WHAT THIS TASK INVOLVES
Report how many lines in the material below contain the word "each", giving only the number.

EXTRACTED MATERIAL
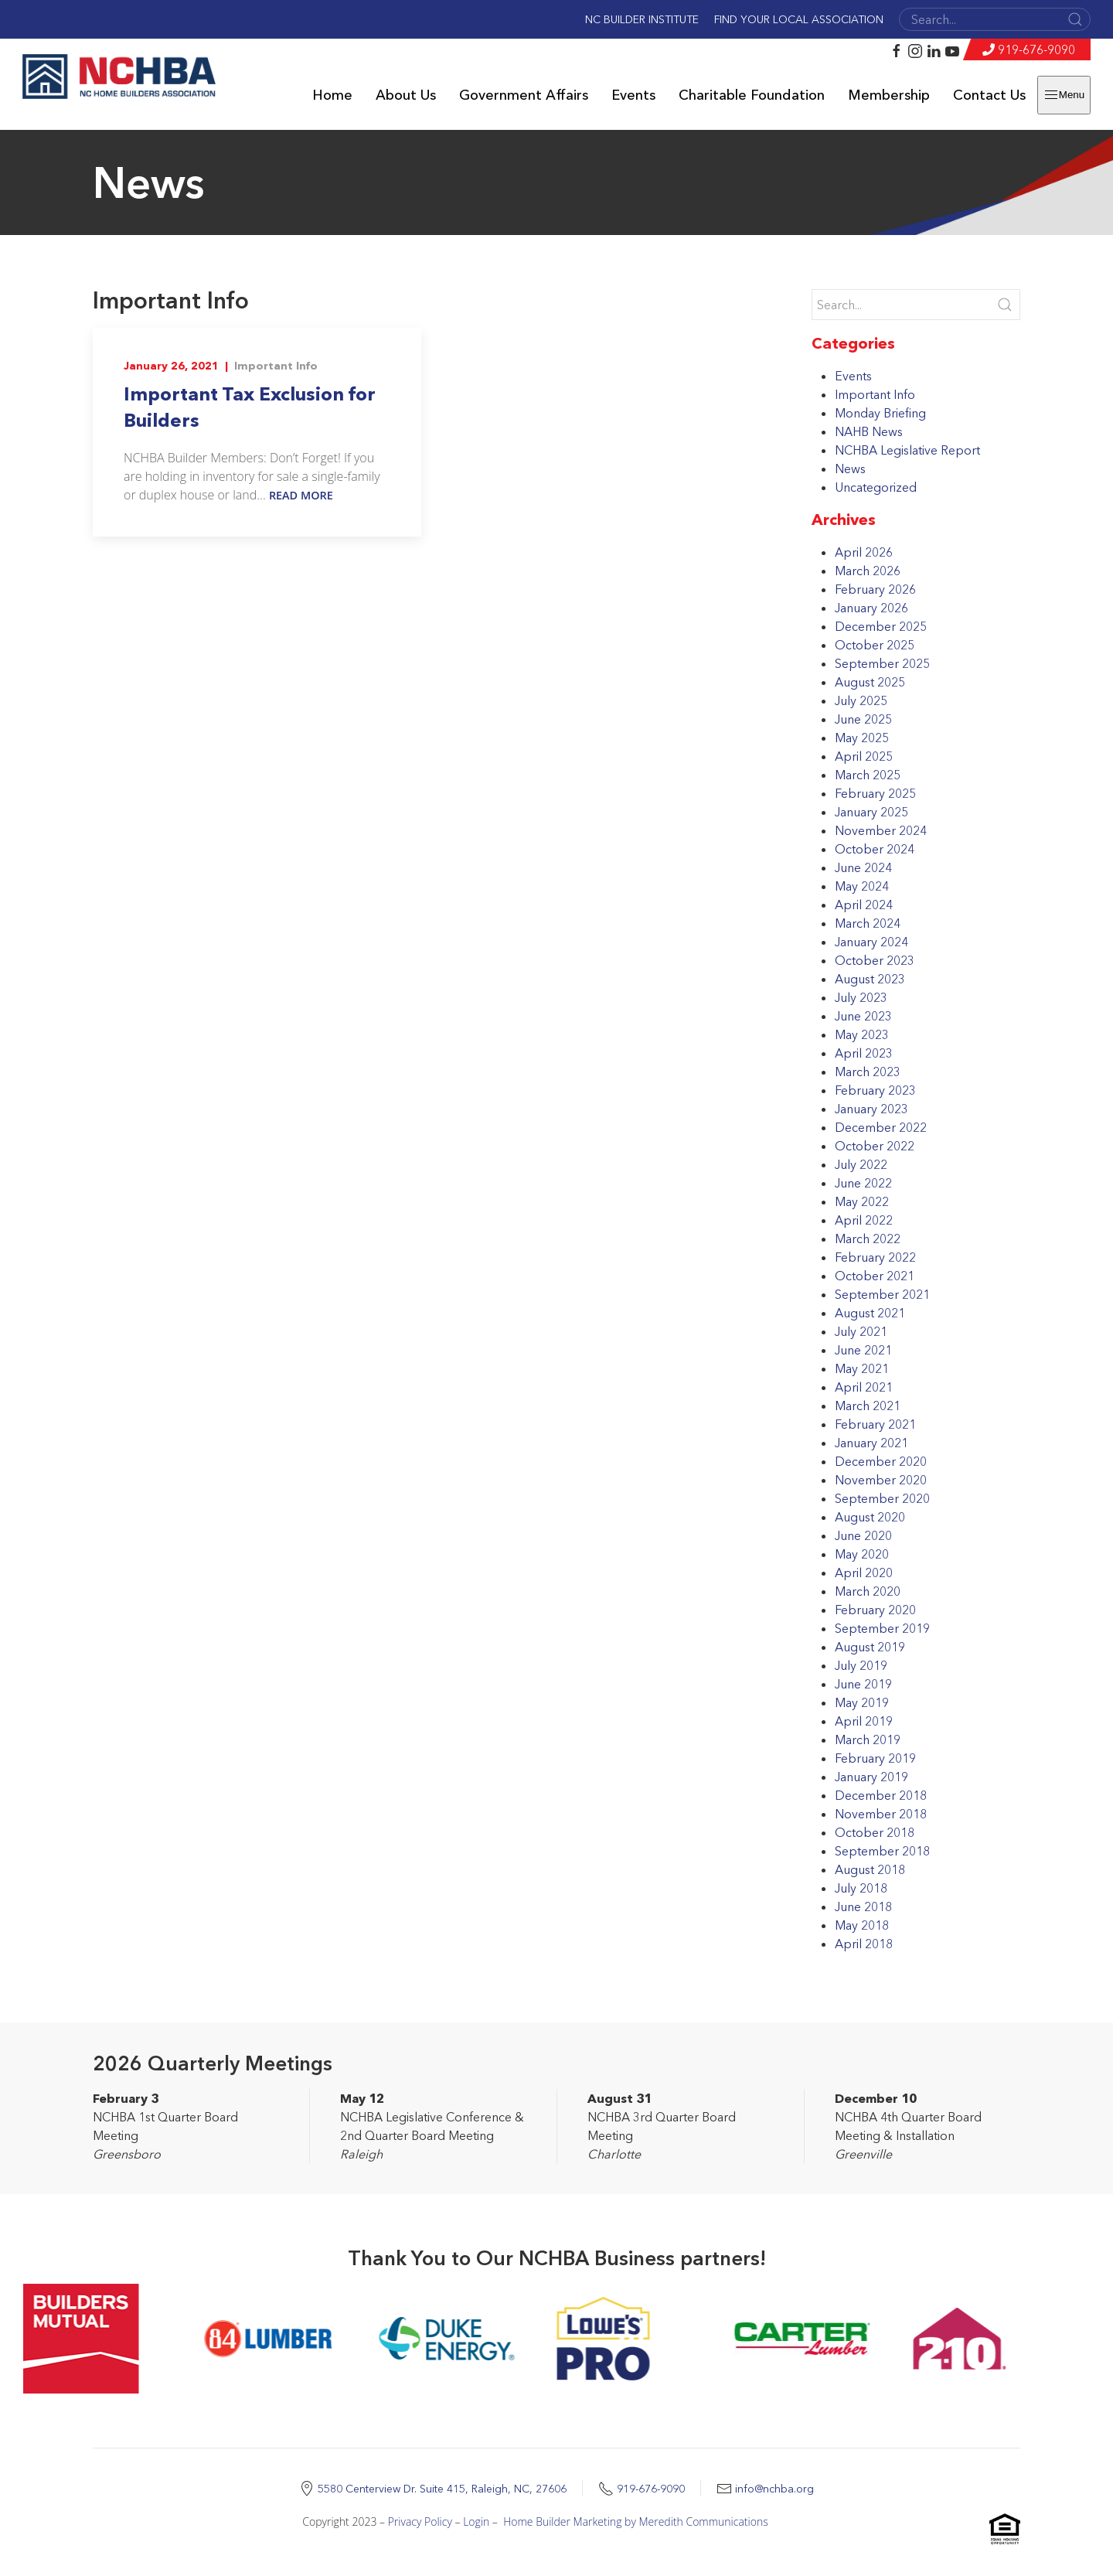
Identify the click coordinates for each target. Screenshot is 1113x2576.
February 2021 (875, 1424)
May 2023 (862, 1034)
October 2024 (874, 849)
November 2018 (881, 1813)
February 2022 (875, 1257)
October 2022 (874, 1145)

--

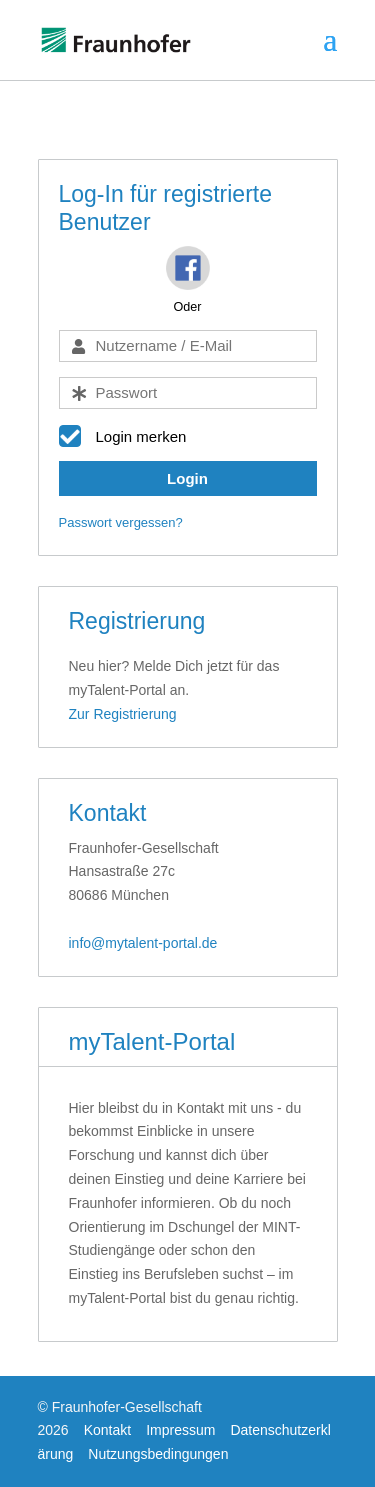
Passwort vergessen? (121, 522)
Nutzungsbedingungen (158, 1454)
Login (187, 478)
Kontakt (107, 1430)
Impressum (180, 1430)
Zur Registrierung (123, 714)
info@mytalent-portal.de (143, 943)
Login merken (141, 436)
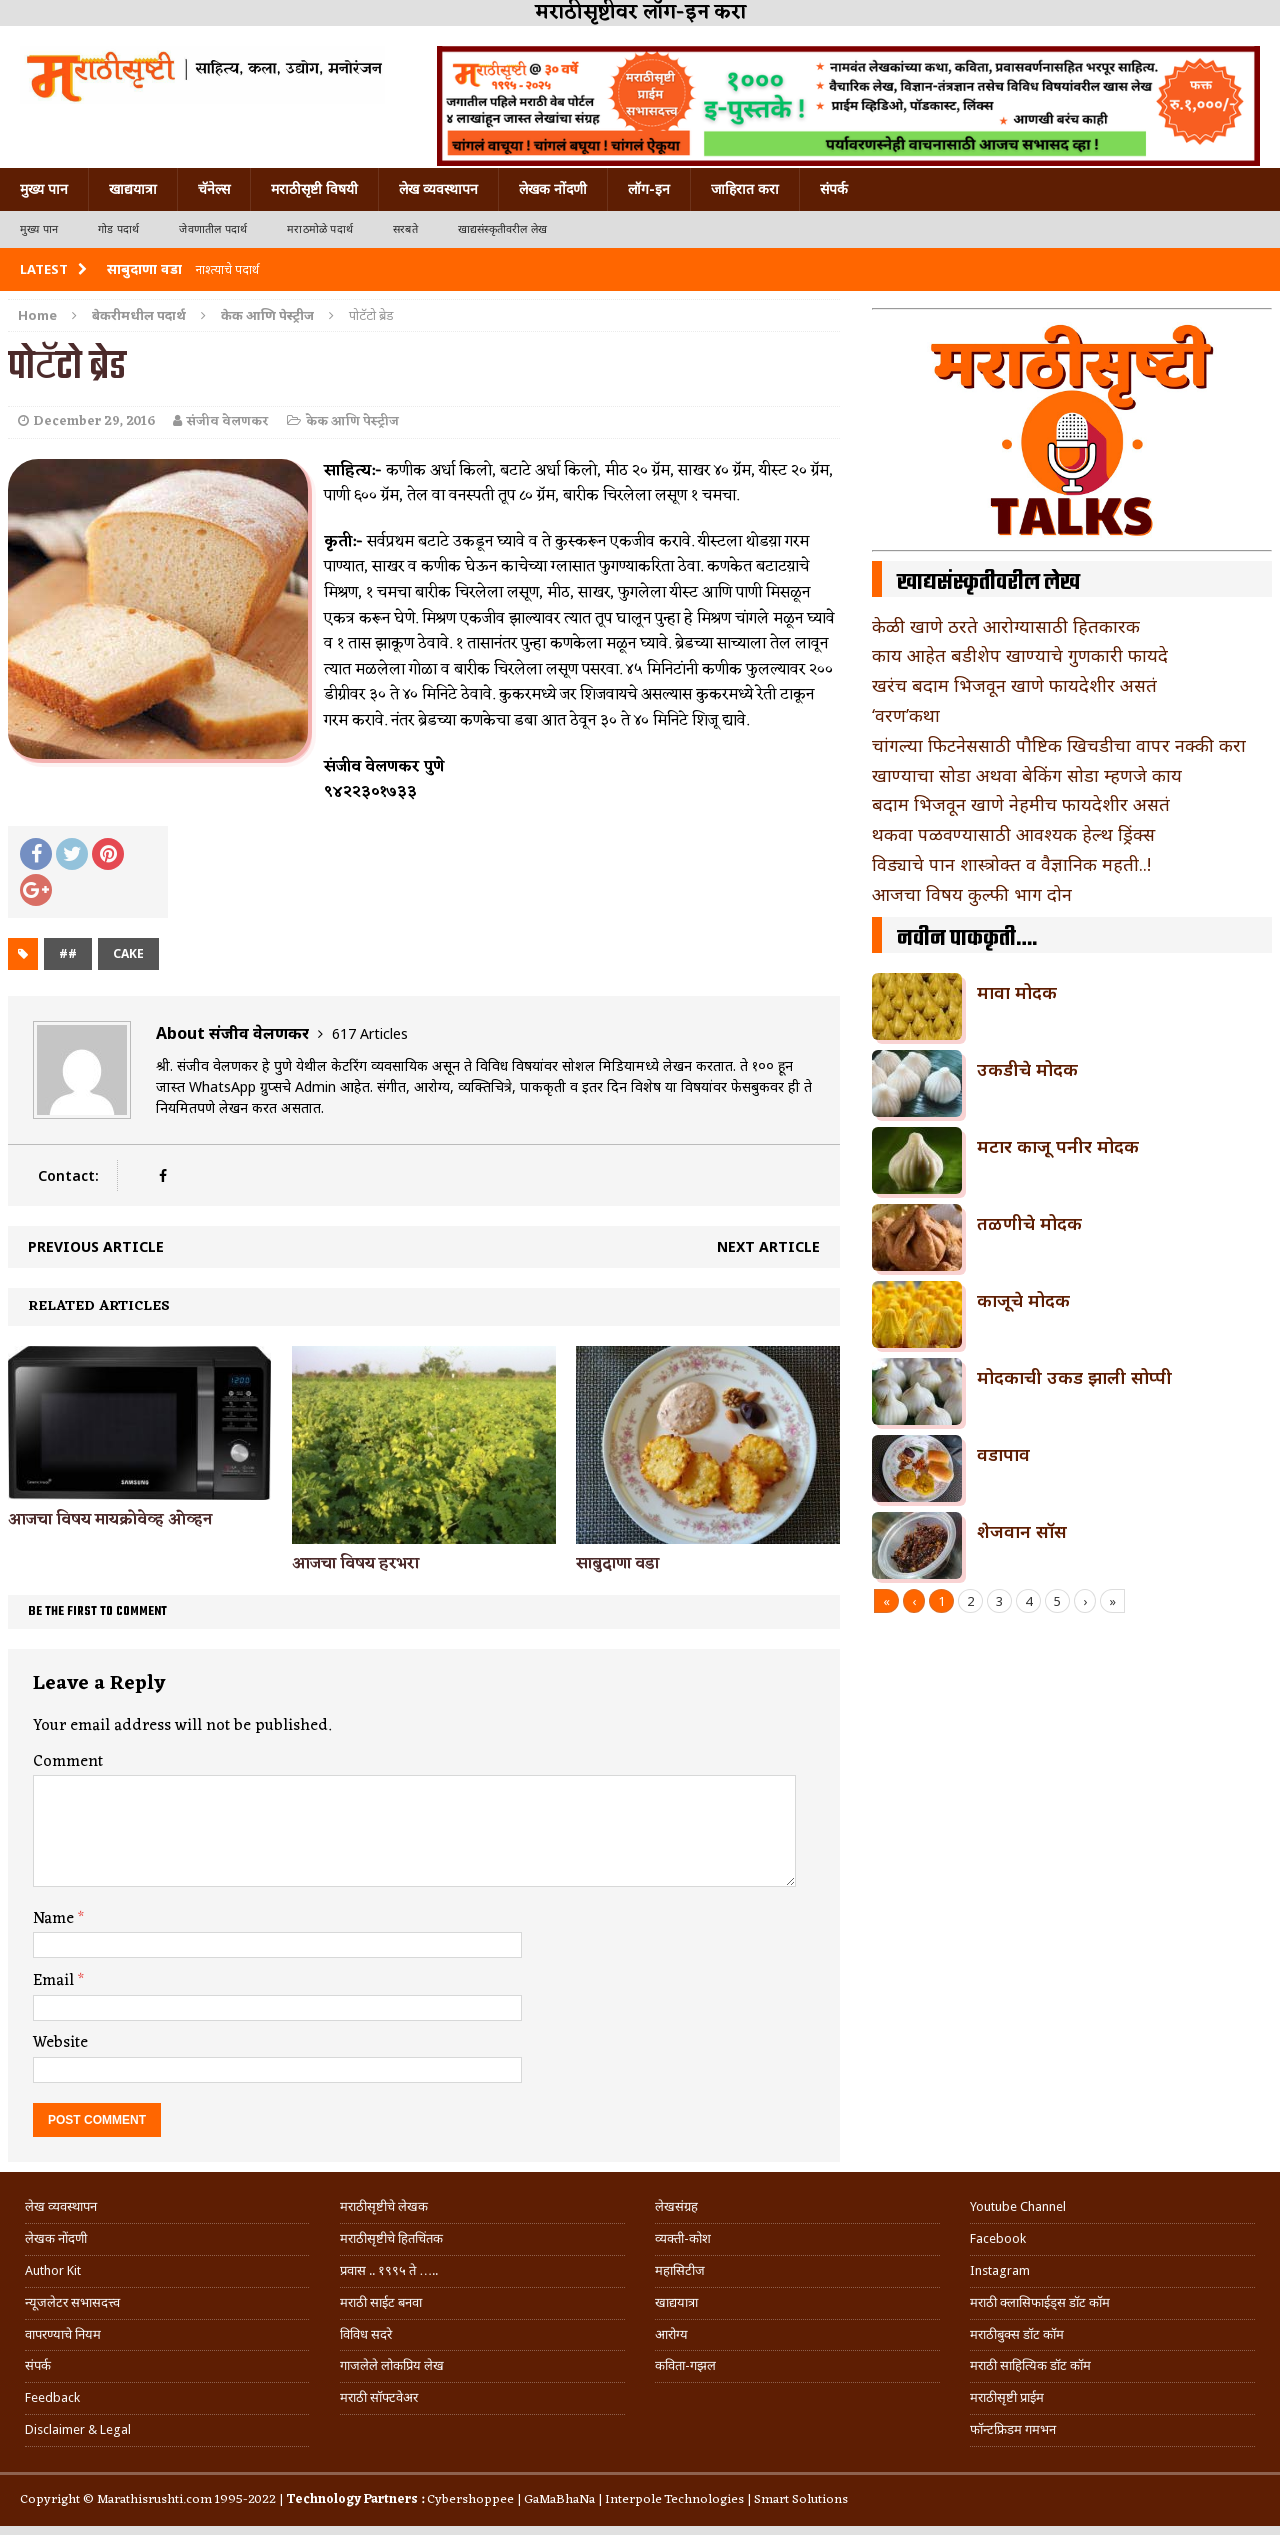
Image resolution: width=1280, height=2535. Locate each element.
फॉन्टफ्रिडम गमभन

COMPLETE OUTPUT
2